Nothing but the lines from the one with "Open the Terminator Genisys movie poster" through the end of the records may appear in the answer, each reproduced exactly, pictures omitted.

> _Records for the task_
= = = =

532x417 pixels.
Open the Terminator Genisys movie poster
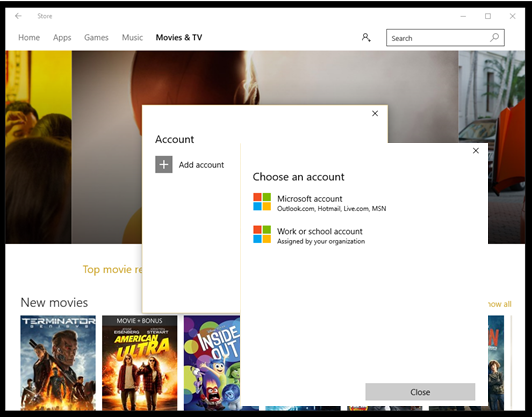[x=58, y=363]
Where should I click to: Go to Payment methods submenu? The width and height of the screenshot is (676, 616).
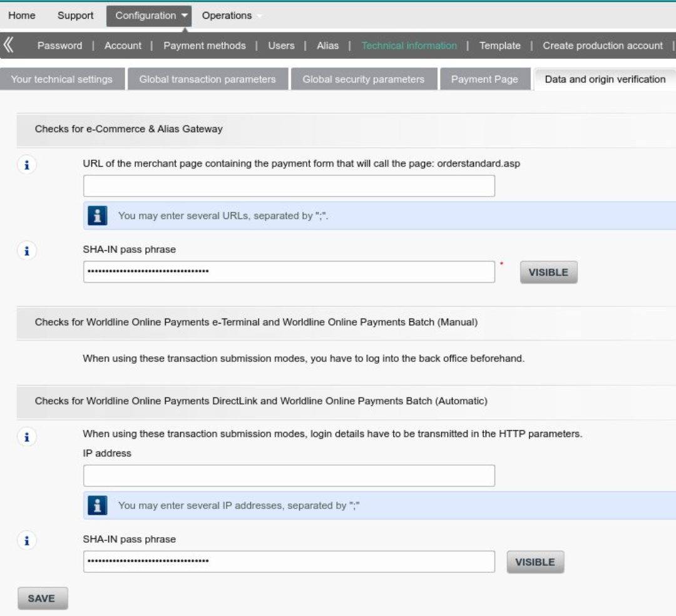pyautogui.click(x=204, y=46)
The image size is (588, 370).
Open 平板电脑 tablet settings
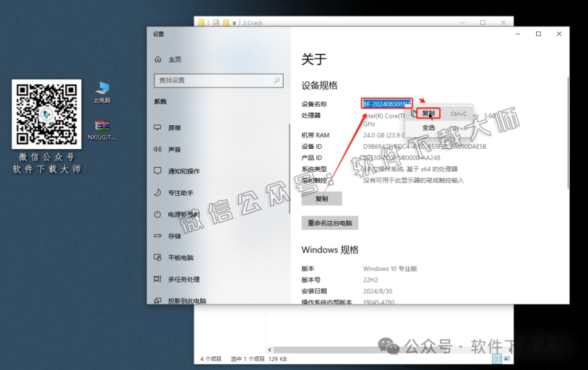click(181, 257)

= = = =

> _Task solution_
Open the Terminator Genisys movie poster
[x=58, y=363]
Where should I click to: Go to Payment methods submenu? The width and height of the screenshot is (676, 616).
pyautogui.click(x=204, y=46)
The image size is (588, 370).
Open 平板电脑 tablet settings
click(181, 257)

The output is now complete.